Unlike the Bible which has been the subject of textual criticism by Christians and non-Christians for several hundred years, the Koran has not been the subject of textual criticism my muslims in any meaningful sense. The void has been filled in the main by western scholars. This foray of western scholars into muslim territory has not endeared them to muslims and indeed has generated considerable hostility. Perhaps, this is not surprising in the historical context through which Islam is living. There were similar reactions from Christians when historical criticism first begun to deconstruct the text of the Old and New Testaments. Even so, Christianity has not imploded following the advent of historical criticism and indeed many would say that Christians' understanding of the historical roots of their religion has been enriched by the historical research. However, not all Christians would agree and certainly fundamentalists, who have a very similar understanding of the inerrancy of the Bible to the Muslims understanding of the Koran, would not accept the findings of the textual critics.

There is a fairly fundamental point which must be stated before considering the details of the book and that is in the West, there has been a constant striving to ensure that faith and reason do not contradict each other, nore particularly that faith must purify reason but also reason must purify faith. Faith and reason should be constant partners in dialogue.

One gets the impression that in Islam in its current state of development, that faith and reason do not interpenetrate each other but exist in polarities. Thus, in Islam at this moment, muslims will hold that the Koran is perfect even though textually a claim for perfection seems unwarranted.

The key points which emerge from this book are as follows:

i) The average middle class Arab would take considerable effort to construct even the simplest sentence. Let alone talk, in the classical Arabic of the Koran (page 25): this means that the Koran has to be translated for everyone including Arabs. This makes an irony of the common criticism of muslims that the Koran is untranslatable and should not be read in a translation. Everyone (Arab and all) has to engage in a translation.

ii) The style of the Koran is difficult, and would be largely incomprehensible without glossaries, indeed entire commentaries. Without them, the Koran is gnomic and elusive (page 26)

iii) The Koran claims for itself that it is "mubeen" or "clear" but if you look at it you will notice that every fifth sentence or so simply doesn't make sense and is in fact just incomprehensible (page 38)

iv) Even muslim contemporaries of the messenger appear not to have known what various words and phrases meant and thus guesswork seemed to have played a part in interpreting (page 40)

v) Words appear that can have two opposite meanings , words are unclear, sentences are not clear, passages with interpolations, grammatical errors, sentences that do not fit and general disorder and incoherence (page 41)

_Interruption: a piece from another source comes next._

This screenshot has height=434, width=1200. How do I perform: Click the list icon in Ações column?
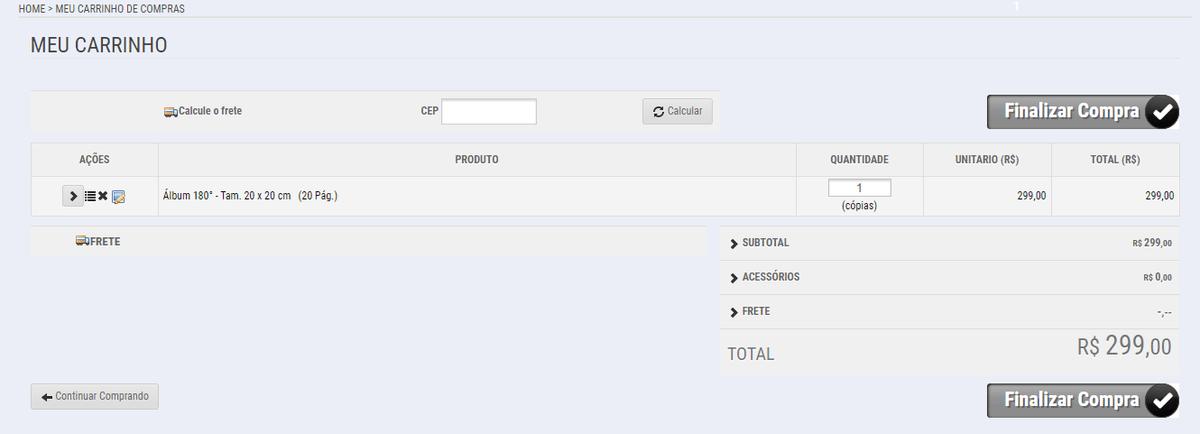(90, 196)
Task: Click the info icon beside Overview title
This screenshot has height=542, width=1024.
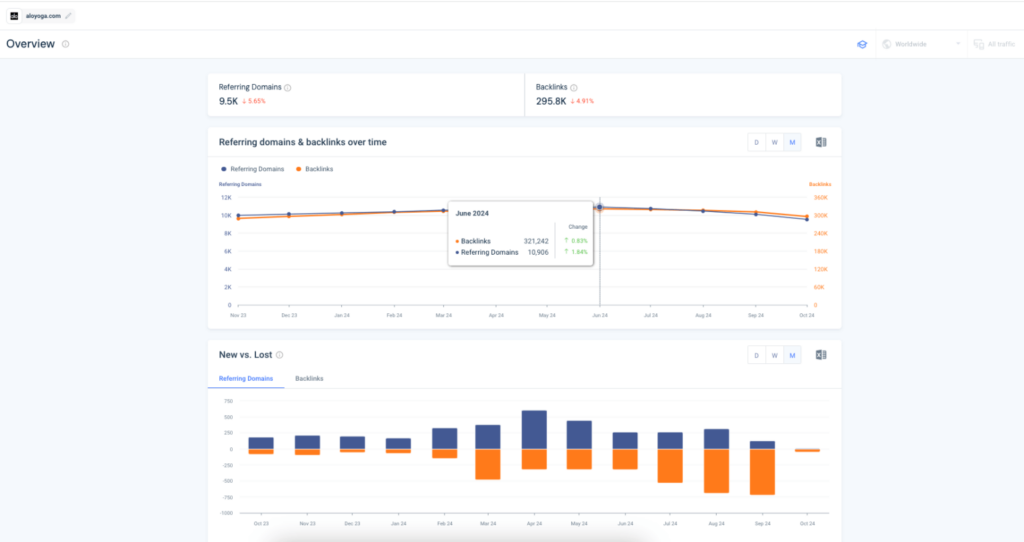Action: click(x=66, y=44)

vi) Vastly difference Muslim interpretations, each backed up by impeccable isnads (chains of authority), showing that there was no coherent interpretation (page 51)

vii) A preference for rhyming over proper grammer (page 54)

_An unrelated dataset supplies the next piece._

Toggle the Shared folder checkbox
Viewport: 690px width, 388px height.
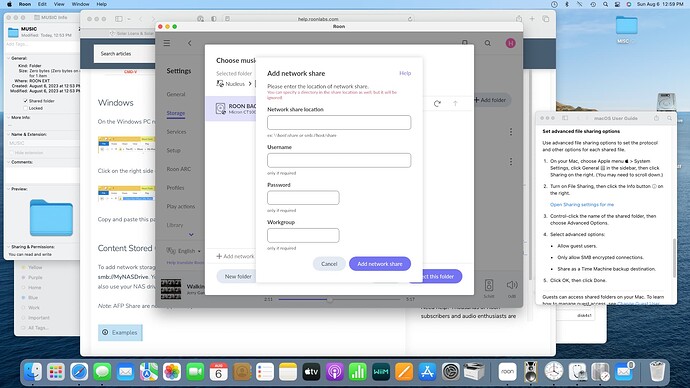point(26,101)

viii) Tortuous and inelegant verses (page 55)

ix) Disorder and incoherence and hopeless confusion over what various pronouns are being referred to(page 56)

x) Interpretation of the Koran rests on Islamic tradition which is difficult to justify if the Koran is indeed "mubeen" or "clear (page 59)

xi) For all muslims, much of the Koran remains incomprehensible without commentaries. (page 59)

xii) And yet Henri Lammens argues that the hadith (commentaries on the Koran) are themselves dependent on the Koran, essentially expanding on obscure texts in the Koran. (page 60)

xiii) The Koran itself can be the subject of many variant readings depending on how the dots and pointings are interpreted (vowels etc), dots were hardly used in the first 2 centuries. Thus the Koran itself had to be interpreted i.e. someone had to decide what vowels were to be attributed to the text (page 64)

xiv) The range of verse abrogations range from 5 to 500. Muslims need to have this law of abrogation to justify the apparent contradictions i.e. allowing and not allowing alcohol and peaceful versus violent attitudes towards the infidel (page 68)

xv) The lack of clarity and incoherence of the Koranic text should be embarrassing for Muslims given that it was/is a constant refrain of the messenger and muslims that the Jews and Christians cannot agree over their text and thus the Koran is revealed to explain clearly what is required to be faithful to God. And, yet 20% of the Koran is incomprehensible. (page 80)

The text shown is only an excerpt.